Influence of Vanadium Content on Bainitic Transformation of a Low-Carbon Boron Steel During Continuous Cooling

doi:10.1007/s40195-015-0249-1

Abstract

Abstract:

The phase transformation behaviors during continuous cooling of low-carbon boron steels with different vanadium contents were studied by means of dilatometric measurement and microstructure observation. The bainite transformation behavior is not noticeably altered when the vanadium content is 0.042 and 0.086 wt%, and these steels exhibit full bainitic microstructure even at a cooling rate of 5 °C/s. When vanadium content is increased to 0.18 wt%, ferrite is still present in the microstructure even at a cooling rate of 40 °C/s. Vickers hardness of the steels with 0.042 and 0.086 wt% V is remarkably higher than that of the steel with 0.18 wt% V at a cooling rate higher than 10 °C/s, and the difference is increased with the increase in cooling rate. Moreover, the amount of coarse vanadium precipitates formed in austenite is increased with the increase in vanadium content. The optimum content of vanadium to obtain bainitic microstructure is 0.086 wt% in this experimental low-carbon boron steels.

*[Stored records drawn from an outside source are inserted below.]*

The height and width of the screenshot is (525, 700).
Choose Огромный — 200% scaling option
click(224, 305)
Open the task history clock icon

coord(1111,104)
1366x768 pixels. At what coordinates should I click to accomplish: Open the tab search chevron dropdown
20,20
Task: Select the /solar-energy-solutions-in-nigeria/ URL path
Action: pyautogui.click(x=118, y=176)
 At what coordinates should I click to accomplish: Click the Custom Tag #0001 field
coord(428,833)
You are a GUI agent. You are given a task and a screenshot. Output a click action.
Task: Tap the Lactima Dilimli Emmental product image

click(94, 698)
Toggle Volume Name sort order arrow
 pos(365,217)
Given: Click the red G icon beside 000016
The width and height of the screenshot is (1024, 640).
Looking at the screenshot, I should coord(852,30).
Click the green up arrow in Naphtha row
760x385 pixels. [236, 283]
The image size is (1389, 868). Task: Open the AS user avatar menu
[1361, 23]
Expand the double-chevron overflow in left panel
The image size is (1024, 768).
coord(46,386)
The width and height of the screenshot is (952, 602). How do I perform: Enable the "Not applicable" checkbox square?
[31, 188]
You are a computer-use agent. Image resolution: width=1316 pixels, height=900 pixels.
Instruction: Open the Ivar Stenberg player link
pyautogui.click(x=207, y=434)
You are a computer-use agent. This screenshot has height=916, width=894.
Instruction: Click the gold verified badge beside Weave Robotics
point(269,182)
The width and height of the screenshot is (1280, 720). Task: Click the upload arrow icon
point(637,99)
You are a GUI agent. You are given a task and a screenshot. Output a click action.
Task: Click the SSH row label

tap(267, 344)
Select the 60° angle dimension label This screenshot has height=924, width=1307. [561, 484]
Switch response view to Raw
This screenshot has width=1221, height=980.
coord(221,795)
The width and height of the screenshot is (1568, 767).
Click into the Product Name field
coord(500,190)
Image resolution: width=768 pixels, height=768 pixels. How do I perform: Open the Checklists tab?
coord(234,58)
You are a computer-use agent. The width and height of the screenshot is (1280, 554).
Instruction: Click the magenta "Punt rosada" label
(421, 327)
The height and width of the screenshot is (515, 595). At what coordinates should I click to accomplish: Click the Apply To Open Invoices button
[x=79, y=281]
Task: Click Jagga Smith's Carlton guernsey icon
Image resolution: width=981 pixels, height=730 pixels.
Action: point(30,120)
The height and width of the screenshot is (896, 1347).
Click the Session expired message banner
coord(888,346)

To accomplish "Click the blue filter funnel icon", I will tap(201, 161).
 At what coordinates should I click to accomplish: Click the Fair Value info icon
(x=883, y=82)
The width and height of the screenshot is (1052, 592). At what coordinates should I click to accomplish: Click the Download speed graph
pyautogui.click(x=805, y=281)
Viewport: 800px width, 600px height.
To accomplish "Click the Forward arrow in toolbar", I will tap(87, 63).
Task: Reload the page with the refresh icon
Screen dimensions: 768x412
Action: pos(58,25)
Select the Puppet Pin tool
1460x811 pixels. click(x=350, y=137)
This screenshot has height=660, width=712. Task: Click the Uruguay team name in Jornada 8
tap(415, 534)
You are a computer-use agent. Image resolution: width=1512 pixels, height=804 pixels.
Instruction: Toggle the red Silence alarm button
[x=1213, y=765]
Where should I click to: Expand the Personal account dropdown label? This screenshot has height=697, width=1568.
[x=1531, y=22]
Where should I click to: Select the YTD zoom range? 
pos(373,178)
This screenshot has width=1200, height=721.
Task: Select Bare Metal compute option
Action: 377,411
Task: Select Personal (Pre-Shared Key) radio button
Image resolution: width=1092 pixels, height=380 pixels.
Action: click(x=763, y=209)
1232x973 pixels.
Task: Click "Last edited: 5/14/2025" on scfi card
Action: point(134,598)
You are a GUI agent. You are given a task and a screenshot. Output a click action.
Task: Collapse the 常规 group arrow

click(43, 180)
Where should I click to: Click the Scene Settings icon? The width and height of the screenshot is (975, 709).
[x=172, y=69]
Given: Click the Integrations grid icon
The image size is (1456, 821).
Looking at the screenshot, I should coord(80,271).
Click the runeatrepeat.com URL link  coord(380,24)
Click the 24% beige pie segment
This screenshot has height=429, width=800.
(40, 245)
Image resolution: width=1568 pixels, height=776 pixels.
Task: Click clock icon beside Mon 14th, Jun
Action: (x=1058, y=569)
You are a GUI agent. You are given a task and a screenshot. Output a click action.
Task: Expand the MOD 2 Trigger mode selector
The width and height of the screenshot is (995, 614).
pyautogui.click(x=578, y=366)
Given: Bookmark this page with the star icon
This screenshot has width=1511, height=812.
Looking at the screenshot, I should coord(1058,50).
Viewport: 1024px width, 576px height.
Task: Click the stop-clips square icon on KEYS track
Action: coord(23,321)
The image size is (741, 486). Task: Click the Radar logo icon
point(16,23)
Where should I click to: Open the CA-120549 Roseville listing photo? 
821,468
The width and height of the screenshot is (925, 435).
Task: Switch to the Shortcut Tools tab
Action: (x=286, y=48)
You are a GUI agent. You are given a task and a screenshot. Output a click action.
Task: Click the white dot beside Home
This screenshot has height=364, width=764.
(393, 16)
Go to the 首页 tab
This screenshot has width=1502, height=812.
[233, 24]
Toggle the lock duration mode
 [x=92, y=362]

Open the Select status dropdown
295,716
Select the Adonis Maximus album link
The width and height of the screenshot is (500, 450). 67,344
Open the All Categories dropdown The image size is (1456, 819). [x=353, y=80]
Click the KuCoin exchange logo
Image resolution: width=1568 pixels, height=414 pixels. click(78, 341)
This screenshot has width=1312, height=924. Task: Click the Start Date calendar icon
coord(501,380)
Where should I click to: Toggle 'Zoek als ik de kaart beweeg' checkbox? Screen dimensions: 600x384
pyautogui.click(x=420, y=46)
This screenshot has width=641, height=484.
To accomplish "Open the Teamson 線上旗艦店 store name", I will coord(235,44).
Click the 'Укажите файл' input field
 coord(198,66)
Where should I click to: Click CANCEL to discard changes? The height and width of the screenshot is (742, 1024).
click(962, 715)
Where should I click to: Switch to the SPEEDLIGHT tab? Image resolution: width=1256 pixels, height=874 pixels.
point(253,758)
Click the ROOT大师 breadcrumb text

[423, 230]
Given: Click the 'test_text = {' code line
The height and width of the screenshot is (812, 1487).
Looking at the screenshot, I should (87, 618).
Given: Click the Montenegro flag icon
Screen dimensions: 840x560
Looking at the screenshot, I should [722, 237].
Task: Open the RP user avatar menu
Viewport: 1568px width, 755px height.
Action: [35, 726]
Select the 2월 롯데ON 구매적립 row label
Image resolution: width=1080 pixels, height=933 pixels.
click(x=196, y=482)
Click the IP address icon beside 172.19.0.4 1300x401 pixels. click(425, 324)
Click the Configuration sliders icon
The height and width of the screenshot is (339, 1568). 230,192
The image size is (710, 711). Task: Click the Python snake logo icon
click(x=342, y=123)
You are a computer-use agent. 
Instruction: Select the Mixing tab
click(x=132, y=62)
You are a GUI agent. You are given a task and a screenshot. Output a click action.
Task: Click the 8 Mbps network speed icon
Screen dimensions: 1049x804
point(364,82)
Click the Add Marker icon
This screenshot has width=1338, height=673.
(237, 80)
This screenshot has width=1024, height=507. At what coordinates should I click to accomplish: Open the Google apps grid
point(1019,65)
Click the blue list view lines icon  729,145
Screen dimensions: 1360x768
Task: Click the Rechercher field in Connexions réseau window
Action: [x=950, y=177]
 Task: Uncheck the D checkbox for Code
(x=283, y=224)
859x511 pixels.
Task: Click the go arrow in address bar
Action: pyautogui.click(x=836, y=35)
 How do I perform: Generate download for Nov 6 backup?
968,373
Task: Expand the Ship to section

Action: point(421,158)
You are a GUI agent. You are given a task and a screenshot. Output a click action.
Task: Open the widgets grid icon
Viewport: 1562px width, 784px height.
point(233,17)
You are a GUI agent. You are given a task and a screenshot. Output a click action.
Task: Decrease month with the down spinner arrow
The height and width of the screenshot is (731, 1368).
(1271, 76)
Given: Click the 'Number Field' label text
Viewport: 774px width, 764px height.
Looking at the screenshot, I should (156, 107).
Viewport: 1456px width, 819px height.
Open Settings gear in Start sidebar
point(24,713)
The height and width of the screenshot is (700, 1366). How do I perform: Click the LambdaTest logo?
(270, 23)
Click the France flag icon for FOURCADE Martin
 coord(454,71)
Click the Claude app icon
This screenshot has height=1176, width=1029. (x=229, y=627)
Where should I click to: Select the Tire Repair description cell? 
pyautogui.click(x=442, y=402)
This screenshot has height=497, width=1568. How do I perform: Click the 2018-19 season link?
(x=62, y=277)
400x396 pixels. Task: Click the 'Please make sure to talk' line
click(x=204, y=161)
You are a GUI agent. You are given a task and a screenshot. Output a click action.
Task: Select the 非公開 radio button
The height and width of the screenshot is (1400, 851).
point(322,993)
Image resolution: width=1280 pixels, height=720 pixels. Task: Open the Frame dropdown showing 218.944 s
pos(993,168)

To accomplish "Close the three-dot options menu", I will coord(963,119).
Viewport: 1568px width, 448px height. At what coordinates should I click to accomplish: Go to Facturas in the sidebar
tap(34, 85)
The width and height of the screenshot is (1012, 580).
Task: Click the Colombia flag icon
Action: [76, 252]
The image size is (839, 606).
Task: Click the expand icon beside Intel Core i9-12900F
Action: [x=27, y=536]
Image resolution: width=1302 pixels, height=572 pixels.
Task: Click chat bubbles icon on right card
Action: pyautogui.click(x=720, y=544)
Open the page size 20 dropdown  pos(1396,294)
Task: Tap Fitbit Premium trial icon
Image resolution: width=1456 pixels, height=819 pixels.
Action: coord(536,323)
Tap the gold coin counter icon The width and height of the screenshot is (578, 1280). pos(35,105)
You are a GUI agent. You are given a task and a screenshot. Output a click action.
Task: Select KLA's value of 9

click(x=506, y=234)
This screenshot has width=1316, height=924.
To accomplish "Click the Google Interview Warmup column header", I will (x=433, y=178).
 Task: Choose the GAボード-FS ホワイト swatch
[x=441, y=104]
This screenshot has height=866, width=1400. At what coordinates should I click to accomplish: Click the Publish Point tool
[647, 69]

Key words: Microalloyed, steel, Vanadium, Bainitic, transformation, Boron, Microstructure

Kwang-Su Kim, Lin-Xiu Du, Cai-Ru Gao. Influence of Vanadium Content on Bainitic Transformation of a Low-Carbon Boron Steel During Continuous Cooling[J]. Acta Metallurgica Sinica (English Letters), 2015, 28(6): 692-698.

Figures/Tables 8

Table 1 Chemical compositions of the experimental steels (wt%)

Steel	C	Si	Mn	P	S	Al	V	Ti	N	B	Fe
No. 1	0.12	0.17	1.76	0.003	0.002	0.026	0.042	0.005	0.004	0.0021	Bal.
No. 2	0.12	0.14	1.76	0.002	0.002	0.027	0.086	0.005	0.004	0.0019	Bal.
No. 3	0.11	0.13	1.77	0.003	0.002	0.025	0.18	0.005	0.004	0.0020	Bal.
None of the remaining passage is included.